Part of a series highlighting significant stories from the 2012 election
2012 candidate for SC House
Libertarian Jeremy Walters was in the unique position of being the only partisan candidate on the ballot for a state House seat. On a small budget, he ran a spirited race but fell short of winning by just 3 percent of the vote, or 656 votes. Had he won, South Carolina would have become the fourth state to elect a Libertarian to a state legislature, joining New Hampshire, Vermont and Alaska.
Walters received 5,243 votes (47 percent) and Felder won 5,899 votes (53 percent).
Walters ran for an open seat in the newly-created 26th district of the South Carolina House against Raye Felder, a Republican, who had been disqualified from the ballot on a technicality. She had neglected to file a paper copy of her statement of economic interest. But she subsequently collected enough signatures to get on the ballot as a nonpartisan “petition candidate.”
The Republican Party had tried, but failed, to get Walters knocked off the ballot too, accusing him of not getting his papers correct.
‘’It was exciting to fight a machine like that,” Walters said.
He ran no radio, TV, or newspaper ads, and was outspent by his opponent seven to one. Walters received $4,620 in donations, while Felder received $31,251. Felder also allegedly had the Republican “machine” working on her behalf.
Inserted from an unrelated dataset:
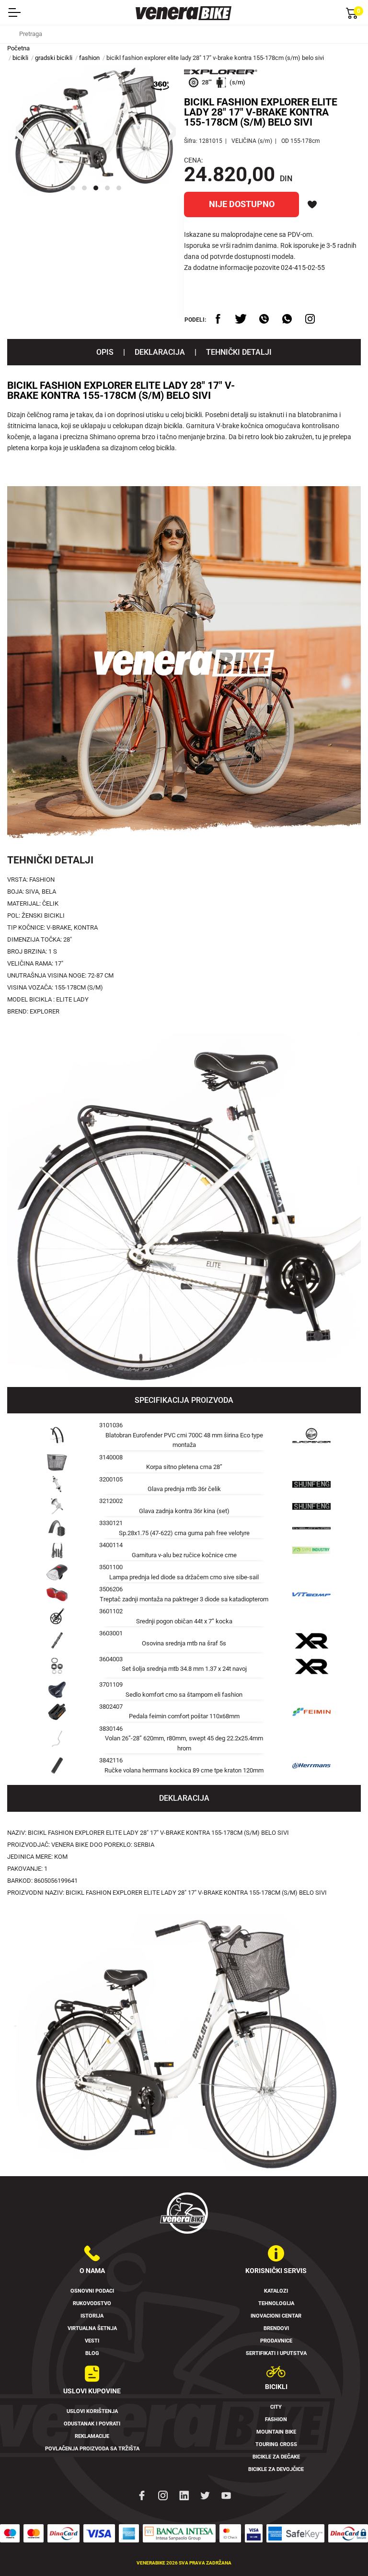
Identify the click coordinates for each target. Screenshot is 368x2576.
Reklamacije (92, 2436)
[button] (73, 188)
“I lost but I really didn’t lose,” Walters said.
New to politics, Jeremy Walters initially announced he would run on the Republican ticket. After GOP leadership discouraged him from running, he sought the LP nomination, which he won unanimously after delivering a passionate speech at the party’s state convention in April.
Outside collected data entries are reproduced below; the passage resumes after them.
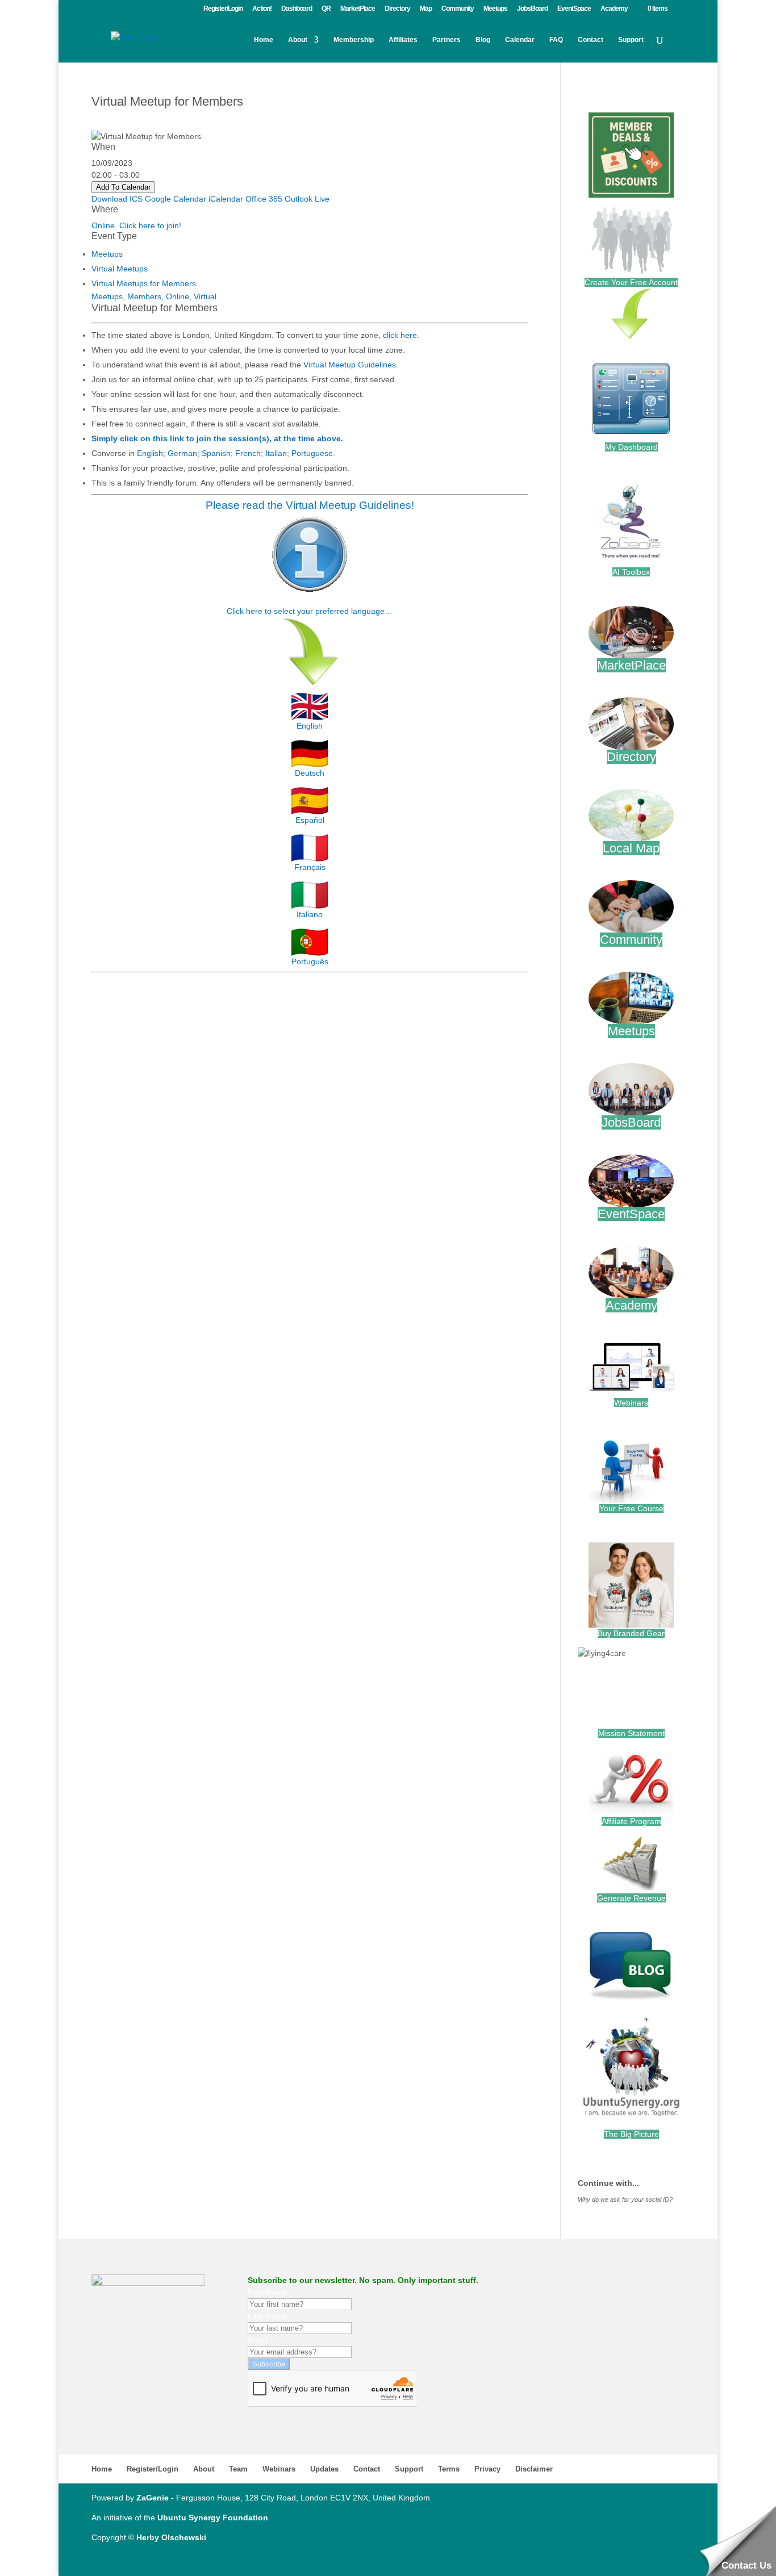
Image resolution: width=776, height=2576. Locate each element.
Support (631, 40)
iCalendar (225, 198)
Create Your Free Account (631, 282)
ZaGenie (152, 2497)
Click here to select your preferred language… (310, 611)
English (150, 453)
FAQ (556, 40)
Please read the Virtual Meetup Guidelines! (310, 505)
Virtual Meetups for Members (143, 283)
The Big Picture (631, 2134)
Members (144, 296)
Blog (482, 40)
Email (258, 2339)
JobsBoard (532, 8)
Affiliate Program (631, 1821)
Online (177, 296)
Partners (446, 40)
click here (400, 335)
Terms (449, 2469)
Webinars (631, 1402)
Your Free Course (631, 1508)
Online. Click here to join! (136, 225)
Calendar (520, 40)
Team (238, 2469)
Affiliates (403, 40)
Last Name (267, 2315)
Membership (353, 40)
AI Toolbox (631, 571)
He said he gained momentum once LP presidential candidate Gov. Gary Johnson spoke at Winthrop University. Walters received $1,800 in contributions after a Johnson endorsement.
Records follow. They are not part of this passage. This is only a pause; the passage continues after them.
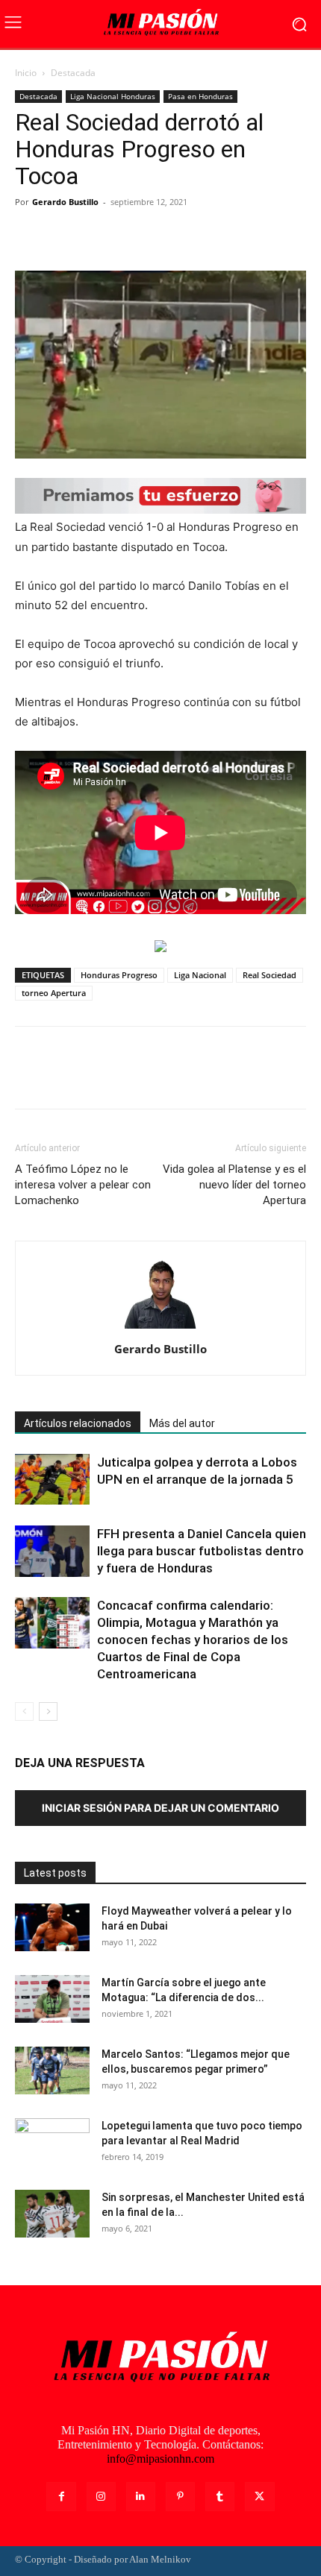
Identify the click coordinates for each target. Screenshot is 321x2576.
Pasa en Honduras (200, 96)
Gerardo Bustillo (65, 201)
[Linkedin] (140, 2496)
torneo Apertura (54, 992)
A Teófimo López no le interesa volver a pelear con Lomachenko (83, 1184)
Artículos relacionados (77, 1423)
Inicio (26, 72)
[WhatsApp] (133, 236)
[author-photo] (160, 1328)
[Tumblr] (219, 2496)
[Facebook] (30, 236)
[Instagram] (101, 2496)
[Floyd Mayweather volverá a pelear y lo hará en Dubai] (52, 1927)
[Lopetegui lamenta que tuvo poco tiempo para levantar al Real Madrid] (52, 2144)
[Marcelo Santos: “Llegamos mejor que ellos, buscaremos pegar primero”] (52, 2071)
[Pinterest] (98, 236)
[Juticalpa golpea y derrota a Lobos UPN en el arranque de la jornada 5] (52, 1479)
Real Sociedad (269, 974)
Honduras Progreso (119, 974)
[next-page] (48, 1711)
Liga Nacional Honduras (112, 96)
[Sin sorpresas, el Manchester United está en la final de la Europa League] (52, 2214)
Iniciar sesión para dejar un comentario (160, 1807)
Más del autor (182, 1423)
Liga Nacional (200, 974)
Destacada (73, 72)
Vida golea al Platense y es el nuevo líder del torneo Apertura (234, 1184)
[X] (64, 236)
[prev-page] (24, 1711)
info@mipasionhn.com (160, 2458)
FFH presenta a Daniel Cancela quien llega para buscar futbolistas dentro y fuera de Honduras (201, 1550)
York County LP Chair Jennifer Schulz said that Walters was cautious not to over-promise when dealing with voters. “I’m not going to lie to you. I’m going to stand for the Constitution,” Walters told voters.
Schulz helped spread his campaign message through social media, which he estimates comprised about 30 percent of his campaign efforts. He also went door to door in his district, hung around at the local Starbucks talking one on one with voters, staked yard signs at the entrance to residential subdivisions, and attended homeowners’ association meetings.
“It was a full time [job],” he said.
In hindsight, he wishes that he had used some funds for advertising, to point out his opponent’s admission that she wants to raise taxes. During their live-stream debate, hosted by the Fort Mill Times, the candidates were asked if they would eliminate many of the state’s tax exemptions, thus raising state revenues. Walters responded by saying his goal was to end the state income tax, pointing out that taxes hinder job growth. Republican Felder countered that the loss of revenue from ending the state income tax would need to be replaced, assuming that cutting state spending is not an option. Further, she wants to eliminate sales tax exemptions to increase tax collections.
As the new vice chairman of the York County LP, Walters said that he’s going to spend the next two years mastering the art of fundraising and trying to convince people to join the LP.
“[I want to] build a libertarian caucus in the state of South Carolina,” he said.
Walters plans to run again in 2014, hoping to parlay his recent near-success into a higher profile that he can use to speak in front of far more people during his next race.
“We’re going to speak to every group,” he said. “Every time I spoke to people, a lot of people responded and they went and told their friends.”